As relações se perdem pelas esquinas, se desligam nos monitores ou se cortam nas linhas de trem ou nos banheiros. Não há espaço para réplica quando o que existe é apenas o curto circuito de um prazer partícula, um conjunto que sempre irá começar e terminar centrado no meu corpo. A masturbação que exaustivamente intensifica a produção orgânica de uma matéria única, potente, concentrada e centralizadora do desejo absoluto.
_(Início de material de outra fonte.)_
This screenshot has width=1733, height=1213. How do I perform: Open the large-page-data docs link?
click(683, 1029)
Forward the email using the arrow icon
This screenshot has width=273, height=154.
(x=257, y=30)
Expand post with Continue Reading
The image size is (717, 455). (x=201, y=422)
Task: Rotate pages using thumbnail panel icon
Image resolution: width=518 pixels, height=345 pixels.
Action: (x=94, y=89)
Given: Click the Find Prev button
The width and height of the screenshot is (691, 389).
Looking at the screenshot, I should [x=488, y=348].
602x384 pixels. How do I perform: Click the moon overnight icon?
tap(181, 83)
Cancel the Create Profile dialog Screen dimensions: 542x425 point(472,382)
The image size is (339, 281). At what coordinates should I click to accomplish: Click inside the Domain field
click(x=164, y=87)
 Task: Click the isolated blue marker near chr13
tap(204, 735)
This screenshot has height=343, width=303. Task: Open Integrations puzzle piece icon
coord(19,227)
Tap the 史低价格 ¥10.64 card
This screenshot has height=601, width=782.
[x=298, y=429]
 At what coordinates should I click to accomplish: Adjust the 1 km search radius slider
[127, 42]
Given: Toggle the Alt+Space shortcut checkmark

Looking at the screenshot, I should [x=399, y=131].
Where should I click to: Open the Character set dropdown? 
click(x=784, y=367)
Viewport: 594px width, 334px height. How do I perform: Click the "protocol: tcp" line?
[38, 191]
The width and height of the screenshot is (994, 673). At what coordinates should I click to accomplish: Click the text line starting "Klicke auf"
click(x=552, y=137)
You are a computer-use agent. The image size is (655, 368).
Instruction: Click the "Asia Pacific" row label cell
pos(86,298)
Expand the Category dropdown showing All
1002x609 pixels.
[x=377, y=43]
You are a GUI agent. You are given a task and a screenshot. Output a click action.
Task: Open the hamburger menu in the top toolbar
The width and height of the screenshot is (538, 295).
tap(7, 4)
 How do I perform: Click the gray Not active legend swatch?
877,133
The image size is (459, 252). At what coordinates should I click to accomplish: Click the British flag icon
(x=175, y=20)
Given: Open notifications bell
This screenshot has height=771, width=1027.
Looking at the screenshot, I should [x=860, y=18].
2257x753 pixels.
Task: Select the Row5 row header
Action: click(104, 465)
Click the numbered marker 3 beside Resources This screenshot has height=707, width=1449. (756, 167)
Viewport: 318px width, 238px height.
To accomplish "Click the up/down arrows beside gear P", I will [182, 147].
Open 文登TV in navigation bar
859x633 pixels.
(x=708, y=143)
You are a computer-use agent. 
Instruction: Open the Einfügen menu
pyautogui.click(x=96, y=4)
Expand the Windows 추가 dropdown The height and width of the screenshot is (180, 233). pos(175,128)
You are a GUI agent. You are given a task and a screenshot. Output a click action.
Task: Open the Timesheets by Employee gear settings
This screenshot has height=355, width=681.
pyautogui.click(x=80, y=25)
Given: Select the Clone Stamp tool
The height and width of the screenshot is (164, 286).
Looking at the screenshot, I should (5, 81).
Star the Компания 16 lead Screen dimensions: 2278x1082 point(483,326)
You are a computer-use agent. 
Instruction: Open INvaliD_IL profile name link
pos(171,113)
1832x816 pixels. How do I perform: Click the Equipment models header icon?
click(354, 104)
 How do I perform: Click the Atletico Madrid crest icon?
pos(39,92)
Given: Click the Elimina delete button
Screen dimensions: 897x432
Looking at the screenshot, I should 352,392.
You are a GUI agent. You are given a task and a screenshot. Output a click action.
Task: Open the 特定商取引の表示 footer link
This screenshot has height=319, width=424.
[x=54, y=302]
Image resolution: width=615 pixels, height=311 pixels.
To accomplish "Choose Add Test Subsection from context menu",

Aqui serve uma definição de Deleuze para a análise do quadro cinematográfico: “O enquadramento é a arte de escolher as partes de todos os tipos que entram num conjunto. Tal conjunto é um sistema fechado, relativa e artificialmente fechado. O sistema fechado determinado pelo quadro pode ser considerado em relação aos dados que ele comunica aos espectadores: ele é informático, e saturado ou rarefeito. Considerado em si mesmo e como limitação, é geométrico ou físico-dinâmico. É um sistema ótico, quando o consideramos em relação ao ponto de vista, ao ângulo de enquadramento: então ele é pragmaticamente justificado, ou exige uma justificação mais elevada. Enfim, determina um extracampo, seja sob a forma de um conjunto mais vasto que o prolonga, seja sob a forma de um todo que o integra.”.

Em ‘Shame’ não há extracampo que não seja aquele referencial ao próprio personagem, inflado e lustrado pela sua mesma ressonância. Assistimos, portanto a um gradual orgasmo sempre suspenso, postergado e doloroso de uma mise en scène insípida e viciada pela sua própria frieza.

Não há vergonha maior do que aquela que não sabe a razão de sua própria existência.